My dinner will be ready in a bit. I’ll return to “slice of life” stuff next time, honest.



The first computer science teacher I had was called Mr Nicholls. He died young, as far as I remember – a few years after I left school. My memories of him are starting to fade. He played in a band, had a neatly trimmed ginger beard, and must have had the patience of a saint.

In a fairly early lesson, he told us about “bootstrapping” – the trick performed by a computer when you switch the power on. If you’ve never thought about it, he described it very well – imagine a pair of boots with loops on the heel. Those are bootstraps.
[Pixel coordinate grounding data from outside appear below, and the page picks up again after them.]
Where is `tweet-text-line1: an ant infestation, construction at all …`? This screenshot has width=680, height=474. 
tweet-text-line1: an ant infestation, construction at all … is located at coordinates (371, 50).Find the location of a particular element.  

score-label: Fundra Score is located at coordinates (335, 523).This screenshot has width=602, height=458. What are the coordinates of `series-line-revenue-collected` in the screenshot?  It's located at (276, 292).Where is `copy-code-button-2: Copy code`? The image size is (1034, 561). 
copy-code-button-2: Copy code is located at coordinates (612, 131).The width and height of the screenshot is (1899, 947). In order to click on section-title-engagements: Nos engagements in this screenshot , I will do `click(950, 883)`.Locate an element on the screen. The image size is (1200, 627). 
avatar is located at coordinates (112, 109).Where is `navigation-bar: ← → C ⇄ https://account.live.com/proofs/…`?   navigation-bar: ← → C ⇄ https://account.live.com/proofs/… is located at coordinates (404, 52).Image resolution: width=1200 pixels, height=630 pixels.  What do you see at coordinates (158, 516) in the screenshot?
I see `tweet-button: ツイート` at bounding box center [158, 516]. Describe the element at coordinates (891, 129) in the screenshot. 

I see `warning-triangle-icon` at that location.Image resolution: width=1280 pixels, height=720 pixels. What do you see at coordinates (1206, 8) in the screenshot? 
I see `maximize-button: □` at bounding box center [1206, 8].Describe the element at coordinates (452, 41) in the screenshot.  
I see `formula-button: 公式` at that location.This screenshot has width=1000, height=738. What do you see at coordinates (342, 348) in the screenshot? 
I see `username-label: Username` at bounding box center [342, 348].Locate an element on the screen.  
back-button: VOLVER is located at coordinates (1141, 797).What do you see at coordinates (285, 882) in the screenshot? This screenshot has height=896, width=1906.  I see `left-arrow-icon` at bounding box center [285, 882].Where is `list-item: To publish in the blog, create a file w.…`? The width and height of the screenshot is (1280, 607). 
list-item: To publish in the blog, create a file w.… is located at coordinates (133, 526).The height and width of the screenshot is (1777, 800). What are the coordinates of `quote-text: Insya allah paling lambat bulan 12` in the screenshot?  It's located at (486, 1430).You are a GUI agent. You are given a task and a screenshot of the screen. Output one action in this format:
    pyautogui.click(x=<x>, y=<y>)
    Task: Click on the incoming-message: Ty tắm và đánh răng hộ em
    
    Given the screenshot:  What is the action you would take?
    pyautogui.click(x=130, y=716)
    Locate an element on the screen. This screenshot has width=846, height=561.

Now imagine lifting yourself into the air by pulling on your own bootstraps – that’s exactly what a computer does when you switch it on – it pulls itself into the air, and begins running before it hits the ground.

I’m bootstrapping this blog – or rather, I’m bootstrapping my participation in this blog.

I’ve been “mailing it in” for far too long – posting words to anybody that might read them with little regard for who they might be, or the stories they might be telling. It’s time for me to stop, and start returning a little of the goodwill I have received. Paying back, as well as forward.

I wasn’t always this way. In the sands of time – before children, work and chores took over my life I made some wonderful friends around the world. Back in the early days of “blogging” when we all had guestbooks, blogrolls, and such like, I forged unforgettable friendships. Some of those people are still out there. I think I might be the last that is still writing a regular journal for all to read. Some are gone. Some are dead.

It would be a tremendous shame not to embrace the unlikely friendships of those that cross my path, rather than glance at a statistic, or the bump on a graph.

I suppose this is really me saying “I’m coming back”. Returning to the fold. Making time to read, comment, like, follow, subscribe, and so on.

Is this a reaction to the “social internet” with its infinitely shallow pool of interest? Perhaps. Is it a recognition of those that continue to share their life in this most transient on mediums? Definitely.